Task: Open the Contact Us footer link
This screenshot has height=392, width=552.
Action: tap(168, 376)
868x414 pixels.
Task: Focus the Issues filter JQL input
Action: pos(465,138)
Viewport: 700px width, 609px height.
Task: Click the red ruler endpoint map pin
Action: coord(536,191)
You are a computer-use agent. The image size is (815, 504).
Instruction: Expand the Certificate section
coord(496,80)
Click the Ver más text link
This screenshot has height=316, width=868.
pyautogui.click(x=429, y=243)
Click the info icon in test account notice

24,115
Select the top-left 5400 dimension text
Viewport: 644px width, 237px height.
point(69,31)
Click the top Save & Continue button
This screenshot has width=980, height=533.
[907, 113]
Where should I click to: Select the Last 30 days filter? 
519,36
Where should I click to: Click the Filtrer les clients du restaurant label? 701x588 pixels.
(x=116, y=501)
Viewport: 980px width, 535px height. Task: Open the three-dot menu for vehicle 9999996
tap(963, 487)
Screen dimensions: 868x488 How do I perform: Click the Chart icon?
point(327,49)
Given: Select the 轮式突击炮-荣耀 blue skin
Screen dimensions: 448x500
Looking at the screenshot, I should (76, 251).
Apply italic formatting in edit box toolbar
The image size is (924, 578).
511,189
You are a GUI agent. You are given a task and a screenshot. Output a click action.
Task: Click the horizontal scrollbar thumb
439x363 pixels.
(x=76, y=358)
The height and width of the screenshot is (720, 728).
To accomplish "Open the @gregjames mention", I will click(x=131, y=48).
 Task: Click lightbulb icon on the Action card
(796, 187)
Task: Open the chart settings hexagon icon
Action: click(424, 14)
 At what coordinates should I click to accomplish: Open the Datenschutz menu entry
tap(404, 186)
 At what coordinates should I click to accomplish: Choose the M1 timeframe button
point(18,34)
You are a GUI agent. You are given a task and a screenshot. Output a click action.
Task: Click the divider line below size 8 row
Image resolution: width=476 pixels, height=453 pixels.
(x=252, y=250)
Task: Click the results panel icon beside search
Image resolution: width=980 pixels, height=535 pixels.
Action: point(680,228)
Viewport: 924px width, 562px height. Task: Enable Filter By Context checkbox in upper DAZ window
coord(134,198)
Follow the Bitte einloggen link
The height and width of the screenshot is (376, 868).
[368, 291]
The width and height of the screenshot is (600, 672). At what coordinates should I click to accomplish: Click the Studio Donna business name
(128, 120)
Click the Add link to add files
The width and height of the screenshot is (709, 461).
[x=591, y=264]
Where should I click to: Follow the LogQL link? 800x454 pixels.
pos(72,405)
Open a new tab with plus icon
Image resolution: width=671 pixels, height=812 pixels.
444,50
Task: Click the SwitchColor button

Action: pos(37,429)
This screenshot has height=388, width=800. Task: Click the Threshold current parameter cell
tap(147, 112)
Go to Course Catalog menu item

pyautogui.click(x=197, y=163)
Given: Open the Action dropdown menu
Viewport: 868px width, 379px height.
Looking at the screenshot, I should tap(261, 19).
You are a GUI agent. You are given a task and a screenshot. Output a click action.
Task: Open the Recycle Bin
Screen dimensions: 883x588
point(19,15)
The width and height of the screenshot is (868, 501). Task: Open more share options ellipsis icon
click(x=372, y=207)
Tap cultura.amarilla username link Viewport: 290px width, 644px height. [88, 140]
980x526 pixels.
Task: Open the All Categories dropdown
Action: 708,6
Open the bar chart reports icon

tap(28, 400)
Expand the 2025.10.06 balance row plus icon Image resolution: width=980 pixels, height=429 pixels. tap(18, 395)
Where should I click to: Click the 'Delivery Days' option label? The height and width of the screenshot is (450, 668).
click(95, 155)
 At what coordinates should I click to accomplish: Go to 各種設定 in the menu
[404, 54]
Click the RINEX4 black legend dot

__________________________________________________

Transcribe each of the records above exactly.

- Finished exercise
Task: Open the Contact Us footer link
This screenshot has height=392, width=552.
Action: tap(168, 376)
868x414 pixels.
Task: Focus the Issues filter JQL input
Action: pos(465,138)
Viewport: 700px width, 609px height.
Task: Click the red ruler endpoint map pin
Action: coord(536,191)
You are a computer-use agent. The image size is (815, 504).
Instruction: Expand the Certificate section
coord(496,80)
Click the Ver más text link
This screenshot has height=316, width=868.
pyautogui.click(x=429, y=243)
Click the info icon in test account notice

24,115
Select the top-left 5400 dimension text
Viewport: 644px width, 237px height.
point(69,31)
Click the top Save & Continue button
This screenshot has width=980, height=533.
[907, 113]
Where should I click to: Select the Last 30 days filter? 
519,36
Where should I click to: Click the Filtrer les clients du restaurant label? 701x588 pixels.
(x=116, y=501)
Viewport: 980px width, 535px height. Task: Open the three-dot menu for vehicle 9999996
tap(963, 487)
Screen dimensions: 868x488 How do I perform: Click the Chart icon?
point(327,49)
Given: Select the 轮式突击炮-荣耀 blue skin
Screen dimensions: 448x500
Looking at the screenshot, I should (76, 251).
Apply italic formatting in edit box toolbar
The image size is (924, 578).
511,189
You are a GUI agent. You are given a task and a screenshot. Output a click action.
Task: Click the horizontal scrollbar thumb
439x363 pixels.
(x=76, y=358)
The height and width of the screenshot is (720, 728).
To accomplish "Open the @gregjames mention", I will click(x=131, y=48).
 Task: Click lightbulb icon on the Action card
(796, 187)
Task: Open the chart settings hexagon icon
Action: click(424, 14)
 At what coordinates should I click to accomplish: Open the Datenschutz menu entry
tap(404, 186)
 At what coordinates should I click to accomplish: Choose the M1 timeframe button
point(18,34)
You are a GUI agent. You are given a task and a screenshot. Output a click action.
Task: Click the divider line below size 8 row
Image resolution: width=476 pixels, height=453 pixels.
(x=252, y=250)
Task: Click the results panel icon beside search
Image resolution: width=980 pixels, height=535 pixels.
Action: point(680,228)
Viewport: 924px width, 562px height. Task: Enable Filter By Context checkbox in upper DAZ window
coord(134,198)
Follow the Bitte einloggen link
The height and width of the screenshot is (376, 868).
[368, 291]
The width and height of the screenshot is (600, 672). At what coordinates should I click to accomplish: Click the Studio Donna business name
(128, 120)
Click the Add link to add files
The width and height of the screenshot is (709, 461).
[x=591, y=264]
Where should I click to: Follow the LogQL link? 800x454 pixels.
pos(72,405)
Open a new tab with plus icon
Image resolution: width=671 pixels, height=812 pixels.
444,50
Task: Click the SwitchColor button

Action: pos(37,429)
This screenshot has height=388, width=800. Task: Click the Threshold current parameter cell
tap(147, 112)
Go to Course Catalog menu item

pyautogui.click(x=197, y=163)
Given: Open the Action dropdown menu
Viewport: 868px width, 379px height.
Looking at the screenshot, I should tap(261, 19).
You are a GUI agent. You are given a task and a screenshot. Output a click action.
Task: Open the Recycle Bin
Screen dimensions: 883x588
point(19,15)
The width and height of the screenshot is (868, 501). Task: Open more share options ellipsis icon
click(x=372, y=207)
Tap cultura.amarilla username link Viewport: 290px width, 644px height. [88, 140]
980x526 pixels.
Task: Open the All Categories dropdown
Action: 708,6
Open the bar chart reports icon

tap(28, 400)
Expand the 2025.10.06 balance row plus icon Image resolution: width=980 pixels, height=429 pixels. tap(18, 395)
Where should I click to: Click the 'Delivery Days' option label? The height and width of the screenshot is (450, 668).
click(95, 155)
 At what coordinates should I click to accomplish: Go to 各種設定 in the menu
[404, 54]
Click the RINEX4 black legend dot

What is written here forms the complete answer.